Die kritische Sicherheitslücke CVE-2018-1149 in einem Netzwerkspeicher für Überwachungskameras lässt sich bei Hunderttausenden dieser Geräte dazu missbrauchen, sie zu kapern und das Videoüberwachungs-Material auszuspionieren und/oder zu manipulieren.
Das Problem steckt in den Netzwerkspeichern
Das Problem steckt in den Linux-basierten Netzwerkspeichern NVRmini 2 von dem Hersteller Nuuo. Nach Informationen der Sicherheitsfirma Tenable, die diese Lücke entdeckte, ist sie besonders brisant, weil die Nuuo-Geräte mit einer großen Anzahl von Überwachungskameras auf dem Markt kompatibel sind und in den Produkten von hunderten teilweise marktführenden Unternehmen stecken.
Zero-Day-Lücke erlaubt Vollzugriff auf die Systeme
Angreifer können die Zero-Day-Schwachstelle im Speicher-Management der Linux-Software missbrauchen, um aus der Ferne beliebigen Code auszuführen. Besonders NVRmini-2-Systeme, die direkt mit dem Internet verbunden sind, sind dadurch akut gefährdet.
Einmal im System, kann der Angreifer sich Root-Rechte verschaffen und die angeschlossenen Kameras in Echtzeit ausspionieren, Aufzeichnungen löschen oder Live-Bilder austauschen, so dass dann dauerhaft ein Standbild oder eine Video-Schleife läuft. Das lässt sich dazu missbrauchen, Einbrüche zu verschleiern.
Einsatzgebiet der Kameras: Einzelhandel, Verwaltung und Schulen
Das Nuuo NVRmini 2 ist im Grunde ein modifizierter Netzwerkspeicher (Network Attached Storege, NAS) und kommt hauptsächlich im Einzelhandel zum Einsatz. Laut Hersteller wird er aber auch gerne in der öffentlichen Verwaltung und in Bildungseinrichtungen eingesetzt.

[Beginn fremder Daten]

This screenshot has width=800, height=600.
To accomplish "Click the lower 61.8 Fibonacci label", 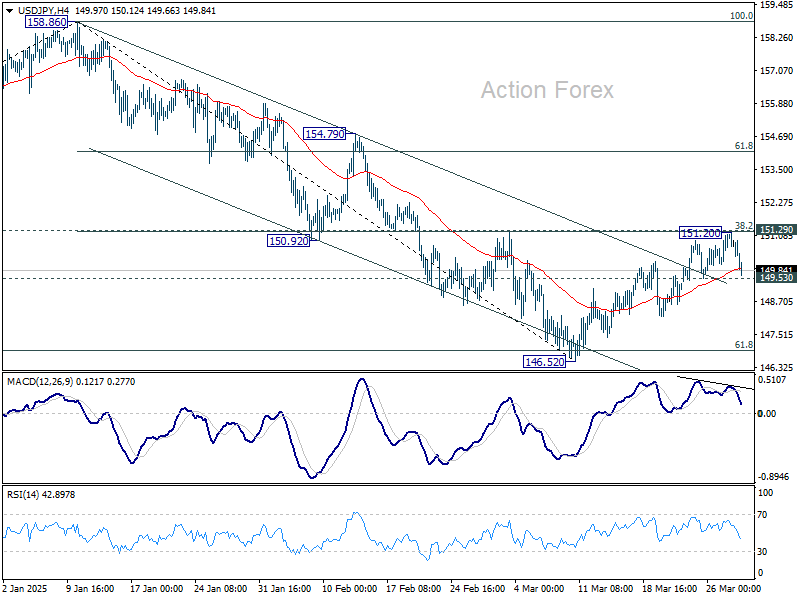I will click(744, 344).
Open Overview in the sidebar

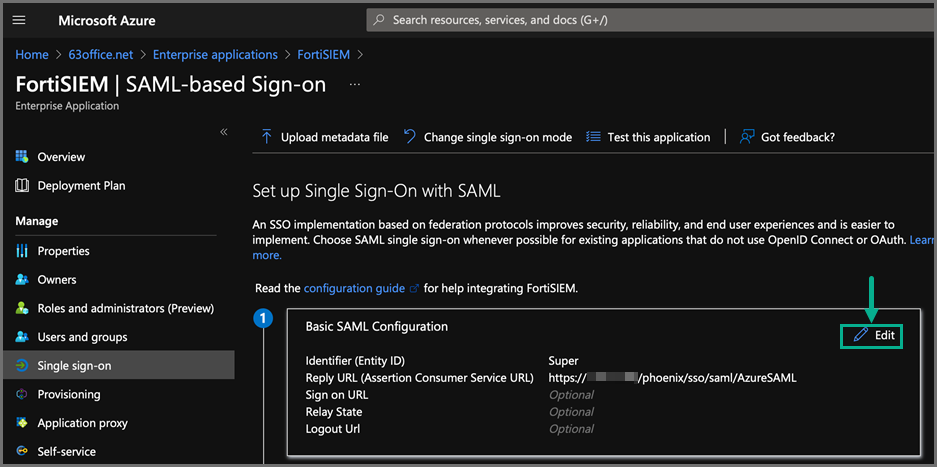pyautogui.click(x=61, y=157)
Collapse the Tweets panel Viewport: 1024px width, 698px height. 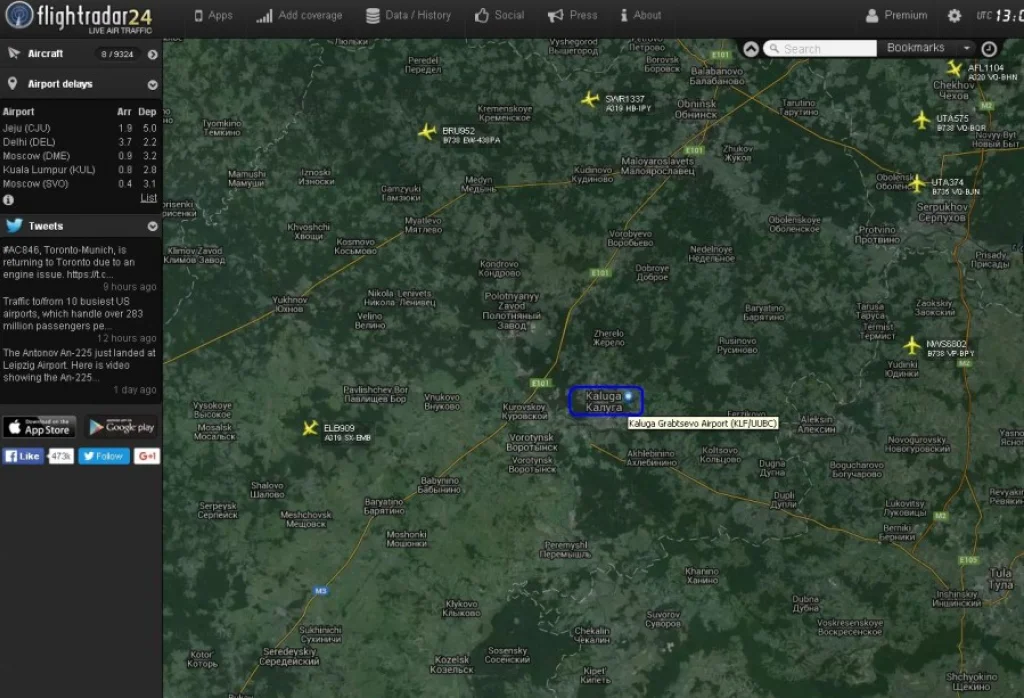click(x=153, y=227)
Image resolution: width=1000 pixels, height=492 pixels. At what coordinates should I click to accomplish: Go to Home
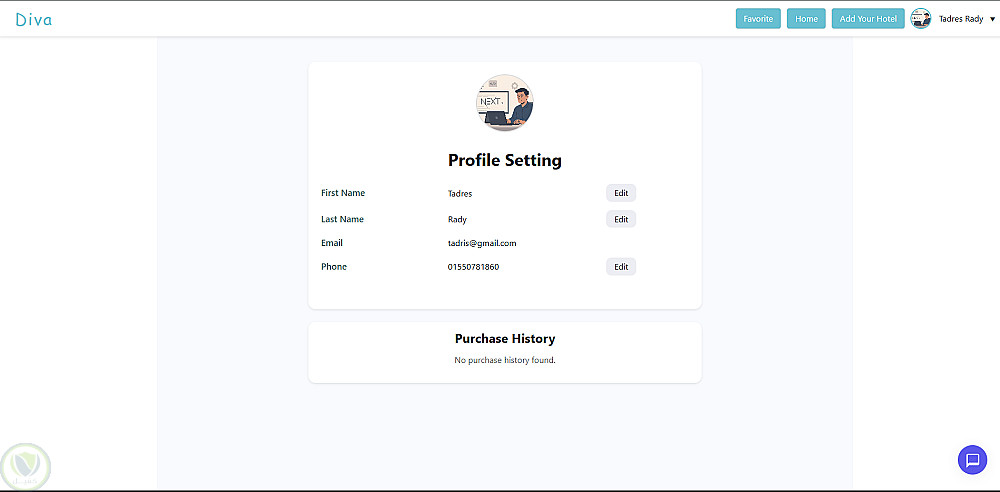click(x=806, y=19)
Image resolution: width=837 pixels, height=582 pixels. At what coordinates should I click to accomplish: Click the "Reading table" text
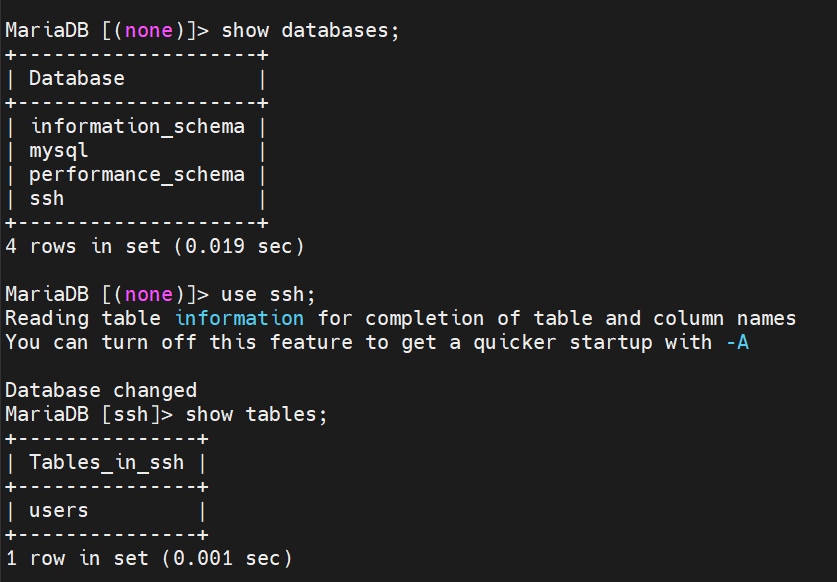83,318
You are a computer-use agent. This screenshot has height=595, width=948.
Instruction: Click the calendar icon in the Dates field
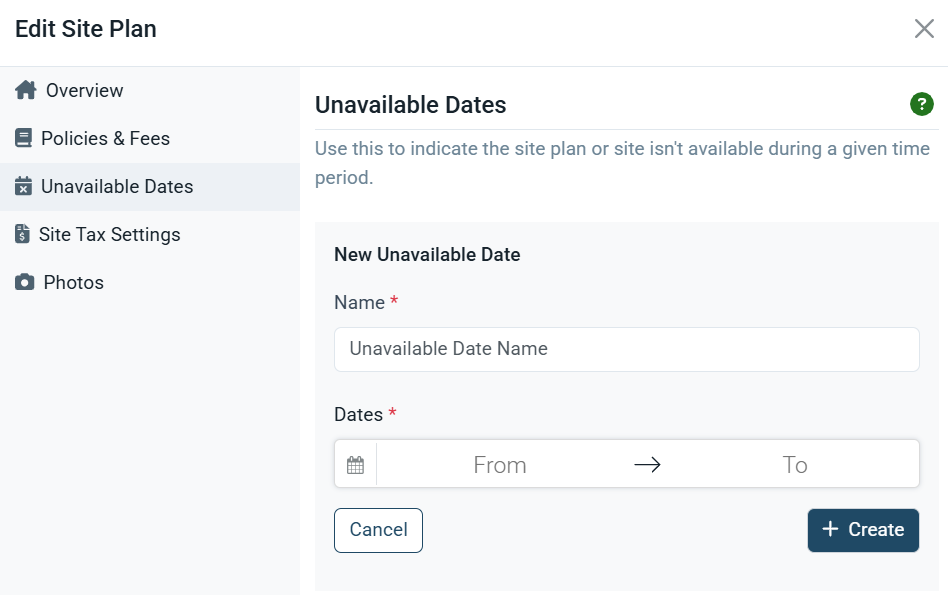click(x=356, y=465)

Gefährdet ist die Firmware der Geräte vor der Version 3.9.0 – nach Herstellerangaben gibt es schon Patches für die Geräte.
Tenable taufte die Sicherheitslücke auf den Namen „Peekaboo“, vermutlich in Anlehnung an den englischen Namen für das bei uns als Kuckuck oder Guck-Guck bekannte Spiel.